Ann Reardon

Easy French Macaron Recipe (Macaroons)

french macaroon strawberry and cream

I am often asked why have my macarons failed?! Why are there no feet?! Why have the macaron shells cracked? And which recipe do you use for your macarons? So here it is… french macaron recipe and troubleshooting.
On a recent holiday I found a 200 year old cookbook on my mums bookshelf.  It tells that King Henry VIII granted an estate in Leadenhall Street to a Mistress Cornewallies in reward for the fine puddings that she presented to him. Follow these easy steps to make macarons fit for a king.

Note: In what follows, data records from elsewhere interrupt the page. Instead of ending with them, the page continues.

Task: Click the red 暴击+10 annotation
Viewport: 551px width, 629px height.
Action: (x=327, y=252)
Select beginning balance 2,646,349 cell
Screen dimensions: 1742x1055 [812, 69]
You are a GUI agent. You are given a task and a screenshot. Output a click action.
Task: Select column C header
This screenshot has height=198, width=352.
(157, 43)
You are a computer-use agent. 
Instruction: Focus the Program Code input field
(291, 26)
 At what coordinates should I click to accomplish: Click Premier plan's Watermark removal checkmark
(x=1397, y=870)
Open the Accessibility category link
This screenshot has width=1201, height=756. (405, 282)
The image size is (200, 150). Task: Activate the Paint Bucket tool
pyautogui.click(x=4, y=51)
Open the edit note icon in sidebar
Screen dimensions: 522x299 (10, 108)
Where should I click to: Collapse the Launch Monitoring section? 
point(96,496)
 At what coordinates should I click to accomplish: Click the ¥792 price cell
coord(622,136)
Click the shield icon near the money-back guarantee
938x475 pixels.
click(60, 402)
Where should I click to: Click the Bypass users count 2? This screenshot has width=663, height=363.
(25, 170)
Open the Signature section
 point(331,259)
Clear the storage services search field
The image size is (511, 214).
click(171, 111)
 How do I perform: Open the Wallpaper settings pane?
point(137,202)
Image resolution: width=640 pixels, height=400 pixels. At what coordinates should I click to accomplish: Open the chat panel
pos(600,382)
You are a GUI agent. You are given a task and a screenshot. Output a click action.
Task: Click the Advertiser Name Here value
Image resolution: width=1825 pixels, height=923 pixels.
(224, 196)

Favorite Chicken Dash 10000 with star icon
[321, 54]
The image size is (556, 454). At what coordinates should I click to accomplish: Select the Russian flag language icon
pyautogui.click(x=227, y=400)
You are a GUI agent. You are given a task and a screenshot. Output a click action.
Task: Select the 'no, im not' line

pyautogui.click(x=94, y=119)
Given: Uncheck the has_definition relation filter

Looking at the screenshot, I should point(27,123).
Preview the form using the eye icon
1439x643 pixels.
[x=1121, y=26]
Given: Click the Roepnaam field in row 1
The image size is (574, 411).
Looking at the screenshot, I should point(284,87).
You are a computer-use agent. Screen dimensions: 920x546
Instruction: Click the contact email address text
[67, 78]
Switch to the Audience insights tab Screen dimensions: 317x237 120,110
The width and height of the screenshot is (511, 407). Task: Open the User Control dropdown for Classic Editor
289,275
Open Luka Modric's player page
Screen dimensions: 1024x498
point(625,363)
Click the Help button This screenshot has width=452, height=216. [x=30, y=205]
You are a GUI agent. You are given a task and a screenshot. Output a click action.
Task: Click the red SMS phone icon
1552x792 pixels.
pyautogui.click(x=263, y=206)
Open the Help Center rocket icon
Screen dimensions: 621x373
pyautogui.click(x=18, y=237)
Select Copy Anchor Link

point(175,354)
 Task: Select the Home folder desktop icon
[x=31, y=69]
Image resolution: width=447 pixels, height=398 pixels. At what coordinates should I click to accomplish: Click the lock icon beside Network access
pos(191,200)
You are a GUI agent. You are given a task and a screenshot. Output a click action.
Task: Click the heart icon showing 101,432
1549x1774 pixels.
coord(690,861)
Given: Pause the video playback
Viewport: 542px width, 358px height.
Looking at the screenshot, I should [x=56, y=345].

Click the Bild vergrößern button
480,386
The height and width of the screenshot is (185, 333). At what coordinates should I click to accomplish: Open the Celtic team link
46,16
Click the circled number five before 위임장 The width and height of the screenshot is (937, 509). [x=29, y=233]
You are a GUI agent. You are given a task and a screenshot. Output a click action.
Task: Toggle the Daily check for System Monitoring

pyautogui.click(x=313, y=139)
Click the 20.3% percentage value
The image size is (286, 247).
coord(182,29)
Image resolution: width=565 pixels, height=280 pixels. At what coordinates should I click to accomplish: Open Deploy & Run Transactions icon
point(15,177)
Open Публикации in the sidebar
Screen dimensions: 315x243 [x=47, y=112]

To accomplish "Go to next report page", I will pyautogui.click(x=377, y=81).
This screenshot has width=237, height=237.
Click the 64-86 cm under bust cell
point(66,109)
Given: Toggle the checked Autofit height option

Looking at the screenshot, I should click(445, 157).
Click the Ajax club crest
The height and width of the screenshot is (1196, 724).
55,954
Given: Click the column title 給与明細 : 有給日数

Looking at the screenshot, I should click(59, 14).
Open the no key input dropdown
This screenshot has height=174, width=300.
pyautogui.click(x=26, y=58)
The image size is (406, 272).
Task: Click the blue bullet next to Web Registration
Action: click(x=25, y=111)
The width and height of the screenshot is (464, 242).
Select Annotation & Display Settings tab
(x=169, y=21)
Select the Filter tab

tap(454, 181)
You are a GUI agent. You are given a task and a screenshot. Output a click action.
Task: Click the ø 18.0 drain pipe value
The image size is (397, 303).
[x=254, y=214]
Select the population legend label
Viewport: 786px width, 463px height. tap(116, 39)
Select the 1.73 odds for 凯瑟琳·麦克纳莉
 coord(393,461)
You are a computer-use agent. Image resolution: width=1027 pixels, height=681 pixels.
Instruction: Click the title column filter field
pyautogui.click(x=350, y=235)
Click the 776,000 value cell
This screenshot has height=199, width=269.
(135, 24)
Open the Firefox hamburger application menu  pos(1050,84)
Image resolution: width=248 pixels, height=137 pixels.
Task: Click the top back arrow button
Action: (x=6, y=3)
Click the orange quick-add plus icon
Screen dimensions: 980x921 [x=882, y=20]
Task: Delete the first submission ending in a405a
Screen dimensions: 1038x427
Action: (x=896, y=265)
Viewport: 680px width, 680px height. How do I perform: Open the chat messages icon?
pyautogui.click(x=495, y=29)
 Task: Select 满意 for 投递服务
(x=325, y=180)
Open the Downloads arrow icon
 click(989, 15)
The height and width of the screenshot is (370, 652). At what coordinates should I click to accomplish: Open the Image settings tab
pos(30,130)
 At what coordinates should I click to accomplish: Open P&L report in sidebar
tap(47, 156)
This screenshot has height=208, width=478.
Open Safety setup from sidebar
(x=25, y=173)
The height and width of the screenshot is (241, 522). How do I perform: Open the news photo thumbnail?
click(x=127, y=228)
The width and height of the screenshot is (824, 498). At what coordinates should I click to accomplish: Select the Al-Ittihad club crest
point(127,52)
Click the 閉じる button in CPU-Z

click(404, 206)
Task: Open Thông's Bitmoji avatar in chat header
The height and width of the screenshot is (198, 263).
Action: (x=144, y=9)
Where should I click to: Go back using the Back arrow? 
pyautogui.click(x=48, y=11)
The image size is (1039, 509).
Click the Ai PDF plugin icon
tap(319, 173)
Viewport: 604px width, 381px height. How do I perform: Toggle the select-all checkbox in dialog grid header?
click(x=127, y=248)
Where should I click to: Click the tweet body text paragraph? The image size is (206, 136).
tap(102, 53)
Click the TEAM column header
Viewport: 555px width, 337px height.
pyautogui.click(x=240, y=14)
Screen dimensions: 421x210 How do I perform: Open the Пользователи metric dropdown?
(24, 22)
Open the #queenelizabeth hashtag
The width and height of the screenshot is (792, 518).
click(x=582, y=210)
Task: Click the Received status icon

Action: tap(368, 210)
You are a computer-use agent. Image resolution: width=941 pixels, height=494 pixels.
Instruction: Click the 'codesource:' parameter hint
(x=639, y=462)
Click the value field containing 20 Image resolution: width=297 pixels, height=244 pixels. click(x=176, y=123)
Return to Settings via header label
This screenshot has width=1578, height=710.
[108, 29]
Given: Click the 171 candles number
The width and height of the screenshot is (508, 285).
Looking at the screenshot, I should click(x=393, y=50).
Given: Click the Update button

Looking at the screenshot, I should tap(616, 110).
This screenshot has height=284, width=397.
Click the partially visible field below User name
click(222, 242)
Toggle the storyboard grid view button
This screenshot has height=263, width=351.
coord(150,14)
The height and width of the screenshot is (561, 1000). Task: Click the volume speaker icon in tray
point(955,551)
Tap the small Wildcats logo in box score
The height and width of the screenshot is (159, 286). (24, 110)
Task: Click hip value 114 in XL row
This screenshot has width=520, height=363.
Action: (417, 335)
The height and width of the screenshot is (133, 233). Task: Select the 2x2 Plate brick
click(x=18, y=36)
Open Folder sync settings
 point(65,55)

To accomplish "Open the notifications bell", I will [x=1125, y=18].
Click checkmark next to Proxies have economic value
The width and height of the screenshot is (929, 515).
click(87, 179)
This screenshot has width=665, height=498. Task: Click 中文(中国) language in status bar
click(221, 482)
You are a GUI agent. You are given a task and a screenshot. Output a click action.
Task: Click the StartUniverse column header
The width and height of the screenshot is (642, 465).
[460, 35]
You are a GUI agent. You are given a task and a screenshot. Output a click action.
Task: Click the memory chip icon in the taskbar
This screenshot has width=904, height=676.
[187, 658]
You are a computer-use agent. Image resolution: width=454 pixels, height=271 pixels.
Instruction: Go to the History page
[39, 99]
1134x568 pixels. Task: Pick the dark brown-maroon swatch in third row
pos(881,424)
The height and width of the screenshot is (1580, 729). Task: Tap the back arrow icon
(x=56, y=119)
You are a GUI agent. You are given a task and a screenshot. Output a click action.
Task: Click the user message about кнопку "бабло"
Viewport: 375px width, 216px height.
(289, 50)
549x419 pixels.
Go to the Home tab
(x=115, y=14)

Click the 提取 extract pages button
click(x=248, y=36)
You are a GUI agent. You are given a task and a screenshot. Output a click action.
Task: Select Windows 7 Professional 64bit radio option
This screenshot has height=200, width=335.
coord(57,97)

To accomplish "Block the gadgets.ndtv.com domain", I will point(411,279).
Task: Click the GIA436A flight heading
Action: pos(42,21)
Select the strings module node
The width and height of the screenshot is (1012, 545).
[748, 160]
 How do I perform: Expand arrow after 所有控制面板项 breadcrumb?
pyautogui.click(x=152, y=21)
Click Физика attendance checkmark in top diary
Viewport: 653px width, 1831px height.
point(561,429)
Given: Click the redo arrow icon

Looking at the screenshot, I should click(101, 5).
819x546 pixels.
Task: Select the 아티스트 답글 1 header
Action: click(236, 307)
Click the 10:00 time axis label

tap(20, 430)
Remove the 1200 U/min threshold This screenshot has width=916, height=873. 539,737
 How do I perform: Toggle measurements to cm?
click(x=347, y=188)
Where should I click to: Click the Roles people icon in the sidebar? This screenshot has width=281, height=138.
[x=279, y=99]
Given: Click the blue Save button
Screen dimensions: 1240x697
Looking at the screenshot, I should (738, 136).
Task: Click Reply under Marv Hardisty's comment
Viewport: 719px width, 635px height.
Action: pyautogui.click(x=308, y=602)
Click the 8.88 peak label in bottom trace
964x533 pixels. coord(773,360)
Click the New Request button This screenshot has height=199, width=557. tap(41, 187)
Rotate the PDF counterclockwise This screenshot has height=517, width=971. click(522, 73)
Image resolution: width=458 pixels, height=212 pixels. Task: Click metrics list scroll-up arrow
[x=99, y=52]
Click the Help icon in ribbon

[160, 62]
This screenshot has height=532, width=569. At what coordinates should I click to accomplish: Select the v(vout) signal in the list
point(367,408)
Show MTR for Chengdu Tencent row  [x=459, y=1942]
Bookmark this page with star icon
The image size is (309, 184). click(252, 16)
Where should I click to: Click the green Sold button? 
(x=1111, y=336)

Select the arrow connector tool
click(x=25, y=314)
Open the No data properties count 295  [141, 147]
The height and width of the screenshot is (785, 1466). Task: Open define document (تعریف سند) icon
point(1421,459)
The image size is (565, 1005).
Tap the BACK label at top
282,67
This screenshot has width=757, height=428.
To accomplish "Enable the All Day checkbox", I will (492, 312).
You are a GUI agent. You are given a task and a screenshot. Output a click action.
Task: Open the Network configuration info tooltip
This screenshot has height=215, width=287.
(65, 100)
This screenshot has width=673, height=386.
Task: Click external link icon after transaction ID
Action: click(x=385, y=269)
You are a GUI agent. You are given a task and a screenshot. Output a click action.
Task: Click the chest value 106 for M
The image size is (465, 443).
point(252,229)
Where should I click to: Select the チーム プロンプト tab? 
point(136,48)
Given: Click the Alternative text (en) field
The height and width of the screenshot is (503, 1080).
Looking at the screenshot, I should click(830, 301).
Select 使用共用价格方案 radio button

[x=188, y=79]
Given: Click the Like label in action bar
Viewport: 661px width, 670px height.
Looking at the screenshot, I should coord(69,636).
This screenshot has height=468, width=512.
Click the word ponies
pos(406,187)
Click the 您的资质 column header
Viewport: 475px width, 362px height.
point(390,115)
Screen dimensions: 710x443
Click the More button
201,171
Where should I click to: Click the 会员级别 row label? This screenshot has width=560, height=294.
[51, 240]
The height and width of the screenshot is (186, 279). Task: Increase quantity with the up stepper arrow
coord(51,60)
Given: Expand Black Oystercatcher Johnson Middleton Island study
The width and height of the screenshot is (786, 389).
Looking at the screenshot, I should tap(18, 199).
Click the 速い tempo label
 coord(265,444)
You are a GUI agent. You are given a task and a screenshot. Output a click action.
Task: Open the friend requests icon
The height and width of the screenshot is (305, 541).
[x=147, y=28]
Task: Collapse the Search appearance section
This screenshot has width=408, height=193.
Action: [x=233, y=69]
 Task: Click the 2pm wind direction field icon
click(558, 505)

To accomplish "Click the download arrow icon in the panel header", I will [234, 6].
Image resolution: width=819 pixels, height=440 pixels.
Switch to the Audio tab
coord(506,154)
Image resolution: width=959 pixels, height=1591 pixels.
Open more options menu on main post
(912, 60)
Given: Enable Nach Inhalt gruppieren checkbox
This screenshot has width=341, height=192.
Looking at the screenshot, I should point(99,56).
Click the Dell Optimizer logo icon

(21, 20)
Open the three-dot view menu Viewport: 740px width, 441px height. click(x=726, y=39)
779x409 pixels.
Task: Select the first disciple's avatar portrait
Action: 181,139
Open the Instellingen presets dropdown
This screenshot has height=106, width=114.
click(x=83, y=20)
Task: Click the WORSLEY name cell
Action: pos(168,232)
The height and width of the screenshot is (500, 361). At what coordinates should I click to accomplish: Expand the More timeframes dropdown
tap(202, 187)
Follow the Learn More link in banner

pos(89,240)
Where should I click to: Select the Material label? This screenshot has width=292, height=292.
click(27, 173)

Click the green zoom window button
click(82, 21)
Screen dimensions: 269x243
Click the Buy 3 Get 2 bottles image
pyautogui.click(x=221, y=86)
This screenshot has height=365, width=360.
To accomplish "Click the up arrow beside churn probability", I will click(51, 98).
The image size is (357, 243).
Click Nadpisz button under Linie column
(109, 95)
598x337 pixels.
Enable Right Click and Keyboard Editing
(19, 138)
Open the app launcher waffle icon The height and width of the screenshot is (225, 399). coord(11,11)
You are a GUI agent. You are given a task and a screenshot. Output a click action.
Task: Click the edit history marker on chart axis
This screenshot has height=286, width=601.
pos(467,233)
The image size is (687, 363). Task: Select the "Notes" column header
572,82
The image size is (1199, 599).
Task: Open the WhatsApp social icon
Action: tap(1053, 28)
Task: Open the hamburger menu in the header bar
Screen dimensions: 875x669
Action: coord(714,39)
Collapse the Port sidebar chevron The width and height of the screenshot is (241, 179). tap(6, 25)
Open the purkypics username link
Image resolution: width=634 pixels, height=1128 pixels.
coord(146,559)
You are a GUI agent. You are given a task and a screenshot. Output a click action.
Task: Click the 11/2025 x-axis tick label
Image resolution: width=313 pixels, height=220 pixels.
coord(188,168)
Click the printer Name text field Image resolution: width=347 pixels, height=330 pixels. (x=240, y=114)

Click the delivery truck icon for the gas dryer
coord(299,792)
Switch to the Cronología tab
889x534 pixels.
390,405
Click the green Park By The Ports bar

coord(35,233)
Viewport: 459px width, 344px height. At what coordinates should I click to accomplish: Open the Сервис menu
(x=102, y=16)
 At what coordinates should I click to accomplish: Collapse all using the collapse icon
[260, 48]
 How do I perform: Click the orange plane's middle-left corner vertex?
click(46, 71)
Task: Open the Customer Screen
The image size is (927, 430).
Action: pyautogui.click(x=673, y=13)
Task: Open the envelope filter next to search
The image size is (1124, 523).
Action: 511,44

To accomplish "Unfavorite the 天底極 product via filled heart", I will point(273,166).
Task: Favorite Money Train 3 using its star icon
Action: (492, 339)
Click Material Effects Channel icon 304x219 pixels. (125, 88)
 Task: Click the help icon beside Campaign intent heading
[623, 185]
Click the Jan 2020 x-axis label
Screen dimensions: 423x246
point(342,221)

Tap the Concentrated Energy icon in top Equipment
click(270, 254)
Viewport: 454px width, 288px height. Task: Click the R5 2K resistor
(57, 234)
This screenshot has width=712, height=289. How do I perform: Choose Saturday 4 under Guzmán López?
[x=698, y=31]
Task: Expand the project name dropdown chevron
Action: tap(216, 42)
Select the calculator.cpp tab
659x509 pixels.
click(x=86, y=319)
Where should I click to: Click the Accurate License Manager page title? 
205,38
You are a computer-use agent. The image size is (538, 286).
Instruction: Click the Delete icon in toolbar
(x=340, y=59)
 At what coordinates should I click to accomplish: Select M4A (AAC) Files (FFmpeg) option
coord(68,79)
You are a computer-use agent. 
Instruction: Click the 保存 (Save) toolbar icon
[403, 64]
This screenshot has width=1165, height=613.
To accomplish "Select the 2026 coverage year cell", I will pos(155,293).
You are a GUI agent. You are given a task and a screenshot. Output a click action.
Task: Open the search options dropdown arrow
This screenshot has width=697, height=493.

You will aquire such indulgence that is pleasing to the palate and if you’re lucky enough perhaps you too will be granted an estate!

200 year old macaroon recipe
The picture above shows the 200 year old macaron recipe. They called them almond puffs. Personally I prefer to make them using my electric mixer using the recipe below.

French Macaron Recipe Ingredients

4 large egg whites (or 5 small) approx 140g (4.94 ounces)
1/3 cup or 70g (2.47 ounces) caster sugar (also known as superfine sugar)
1 1/2 cups or 230g (8.11 ounces) pure icing sugar.  IF you wish to use icing mixture INSTEAD of icing sugar you will need 1 3/4 cups or 275g (9.7 ounces) icing mixture
1 cup or 120g (4.23 ounces) almond meal
2g (0.07 ounces) salt (tiny pinch)
gel food colouring (optional) note too much liquid will make the macarons fail so if it is your first time making them try with no colour until you’ve got the technique sorted.

Macaron Recipe Directions
This recipe makes approximately 40 shells or 20 filled macarons
Preheat the oven to 150C (302 degrees Fahrenheit)

Sift the almond meal and icing sugar and salt together, discarding any almond lumps that are too big to pass through the sieve.

Place egg whites and caster sugar into a bowl and mix with electric mixer until stiff enough to turn the bowl upside down without it falling out. How long this takes will depend on you mixer.  
Continue to whip for 1-2 more minutes.  

Add gel or powdered food colouring and continue to mix for a further 20 seconds.

Fold the almond & sugar mixture into the egg whites. This is the most important step and where most first time macaron bakers have trouble.

It should take roughly 30-50 folds using a rubber spatula but obviously this will vary depending on your folding technique.  The mixture should be smooth and a very viscous, not runny. Watch the video to see what you are going for. Over-mix and your macarons will be flat and have no foot, under mix and they will not be smooth on top.  See the macaron troubleshooting post for examples.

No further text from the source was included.